[Excerpt provided]:
::::::

MySejahtera is a Perfectly Good App With No Exploits — Part 2

Phakorn Kiong
3 min readOct 17, 2021

Part 1 — MySejahtera is a Perfectly Good App With No Exploits

MySejahtera App, according to National Security Council (NSC), had been developed by a seasoned local company that had made it globally.

This company is among local companies which had succeeded in expanding at the global level. The applications developed by this company are also used by Fortune 500 listed companies. Even though this company has expanded globally, KPISoft’s main management team is still based in Malaysia — Malay Mail

I doubt so. While checking some other endpoint, I noticed that reCAPTCHA is indeed implemented for some of the workflow (registration and sign up).

Register Page for MySejahtera Check-In

Above is the registration page for the extension of “ MySejahtera” known as “MySejahtera Check-In”. “MySejahtera Check-In” helps businesses in implementing SOPs to fight COVID-19 on the ground.

OTP for Phone Number Verification

So far it is looking good right? There is reCAPTCHA implemented, which would avoid the same mistake that happens with the exploits in Part 1. So let’s look at the Chrome Developer Tools and intercept the HTTP call.

The POST request endpoint is

https://mysejahtera.malaysia.gov.my/checkin/registerPhone (Register)

and

https://mysejahtera.malaysia.gov.my/checkin/validatePhone?withOtp=true (Login with OTP)

The request requires 3 fields, countryCode , contactNumber and g-recaptcha-response . The use of reCAPTCHA protects the endpoint from replay attacks as each token is valid for two minutes and can only be verified once. Great!

To my surprise, g-recaptcha-response the token was not needed for this endpoint! Why bother implementing it if backend is not going to verify the token.

::::::

[Data segment]:
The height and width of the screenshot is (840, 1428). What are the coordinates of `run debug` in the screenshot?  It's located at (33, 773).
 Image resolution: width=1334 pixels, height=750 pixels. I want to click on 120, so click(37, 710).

::::::

[Task requirements]:
1. In the MySejahtera article, switch "reCAPTCHA" to "hCaptcha" and write out everything from "I doubt so." down to "the HTTP call.".
2. List every field the MySejahtera article says the request requires.
3. Finish out the next part of the MySejahtera article, picking up after its final sentence.

[Your written answers]:
1.
I doubt so. While checking some other endpoint, I noticed that hCaptcha is indeed implemented for some of the workflow (registration and sign up).

Register Page for MySejahtera Check-In

Above is the registration page for the extension of “ MySejahtera” known as “MySejahtera Check-In”. “MySejahtera Check-In” helps businesses in implementing SOPs to fight COVID-19 on the ground.

OTP for Phone Number Verification

So far it is looking good right? There is hCaptcha implemented, which would avoid the same mistake that happens with the exploits in Part 1. So let’s look at the Chrome Developer Tools and intercept the HTTP call.

2. countryCode, contactNumber, g-recaptcha-response

3.
We can call the endpoint with just countryCode and contactNumber , and an OTP will be sent to the phone number. There are two types of response:

  1. Phone Number had already registered, No OTP will be sent (Use Login with OTP endpoint instead if you want to send OTP)
  2. Phone Number yet to be registered, OTP will be sent

The issue with this exploit:

  1. As usual, no Rate-Limit, no Authentication Token required. The door is open to everyone!
Load Test FTW

2. A bad actor could use this to filter which phone number had been used to register “MySejahtera Check-In”, which are all business phone numbers. With some creative social engineering, one can do wonders.

3. Paying the cost of all the OTPs sent. While I’m not sure which provider is used for this service, it is usually charged based on total volume. Below is a screenshot from Twilio pricing.

If you’re curious, following is the curl command you can use to call the API Endpoint. Change the contactNumber and test it out.

The information above is valid as of 17 October 2021.

Update 1: I’ve been sending OTP to myself for over 15 hours at random intervals. The worst thing of all? OTP code never changes.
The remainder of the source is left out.